Soddisfazione è stata espressa per la salvaguardia e la riqualificazione di questo importante presidio sanitario che abbraccia un grande numero di paesi nella provincia materana, dall’Assessore alla Salute e Politiche della persona Francesco Fanelli e dal Direttore Generale dell’Asm, Sabrina Pulvirenti.

“Si tratta di un ulteriore importante passo – ha dichiarato l’assessore Fanelli- verso il potenziamento dell’assistenza territoriale in tutta la Regione”. “Quello territoriale è un servizio di fondamentale importanza che è doveroso venga offerto al cittadino nelle strutture di prossimità. Stiamo attuando azioni concrete nei confronti di tutti i presidi sanitari che. di volta in volta. saranno coinvolti; strutture che vogliamo salvaguardare e potenziare sia nell’assetto infrastrutturale che nell’organico preposto affinché i cittadini possano avere riferimenti di cura ben dislocati sull’intero territorio e possano usufruire di un’assistenza efficiente e di prossimità”.

Un investimento che acquista ancora più valore se si considera che Stigliano è stato individuato dal PNRR (Programma nazionale di Ripresa e Resilienza) come ospedale di comunità, motivo per cui l’ASM sta acquistando (con delibere n. 810 del 25/11/2022 e n. 898 del 27/12/2022) le attrezzature tecnologiche, medicali, diagnostiche e ha concluso la procedura concorsuale (con delibera n. 872 del 20/12/2022) per l’individuazione del nuovo Direttore dell’Unità Operativa Complessa (UOC) di lungodegenza medica, di prossima apertura, non appena sarà completata la pianta organica prevista.

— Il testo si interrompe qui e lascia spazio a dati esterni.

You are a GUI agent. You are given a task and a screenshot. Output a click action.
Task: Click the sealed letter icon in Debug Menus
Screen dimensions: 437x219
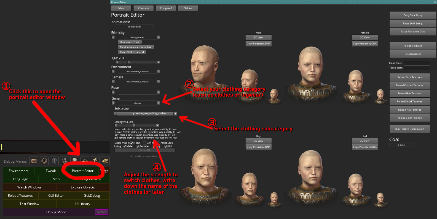click(x=34, y=161)
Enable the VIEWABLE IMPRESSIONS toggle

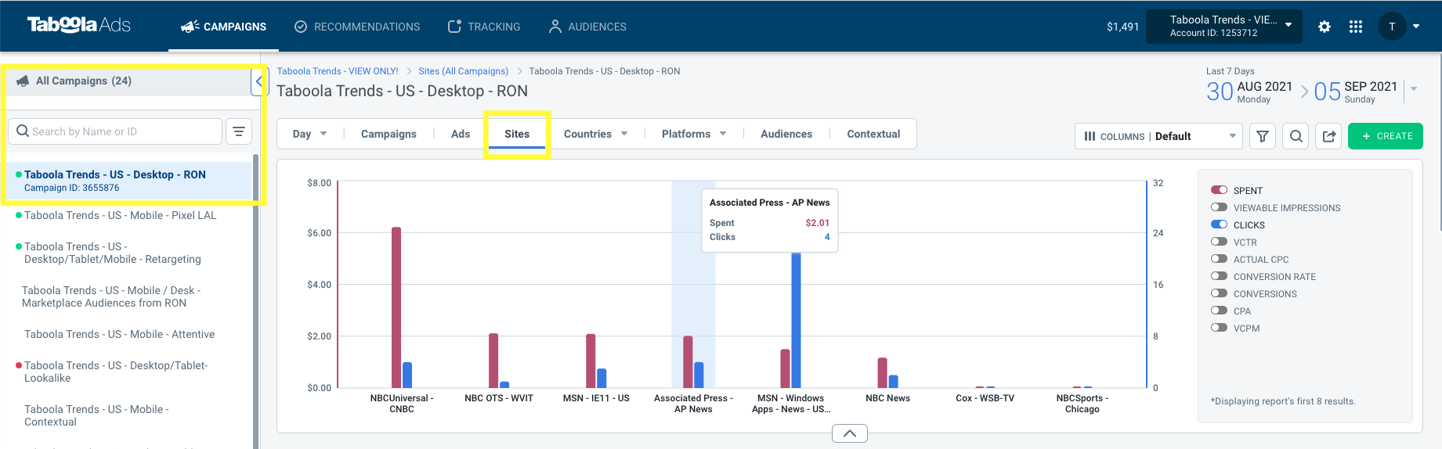[x=1219, y=207]
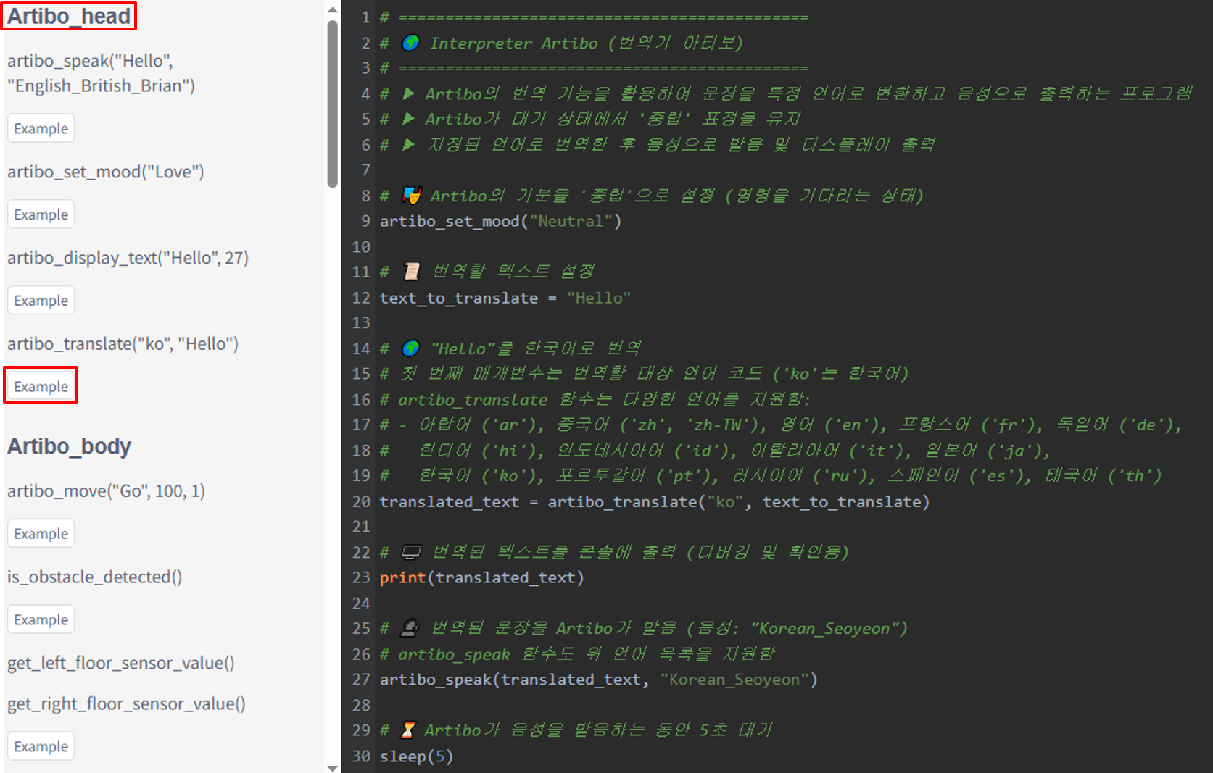
Task: Show the Example for artibo_display_text
Action: (x=41, y=301)
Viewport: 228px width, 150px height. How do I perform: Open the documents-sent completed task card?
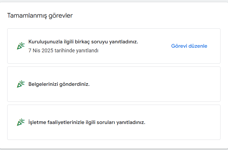pyautogui.click(x=114, y=84)
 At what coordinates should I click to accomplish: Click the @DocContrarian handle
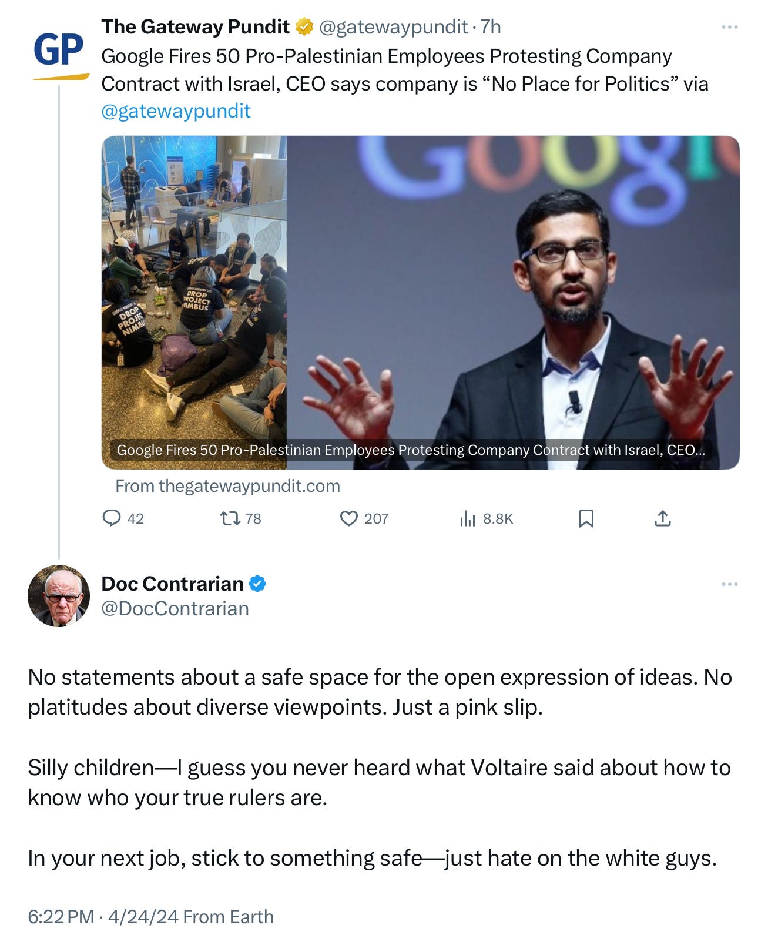coord(175,608)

“Con l’aggiudicazione di questi lavori –sostiene il DG Pulvirenti- riconsegneremo al territorio un presidio sanitario di strategica importanza geografica per i paesi interni della collina materana e per quelli del metapontino. Dunque non è in atto nessuno smantellamento dei presidi sanitari di provincia che svolgono un ruolo fondamentale nei territori interni. Un risultato raggiunto in tempi record se si considera che i fondi assegnati per questa opera sono stati resi disponibili soltanto alla fine di luglio 2022. In soli 4 mesi l’ASM ha provveduto all’esecuzione della progettazione, all’avvio della gara ed alla conclusione della procedura di appalto come previsto dal Decreto Semplificazioni e dal Recovery plan. Se i lavori procedono secondo il cronoprogramma saremo in gradi di inaugurare la struttura entro il 2023, migliorando le performance sanitarie in provincia di Matera”.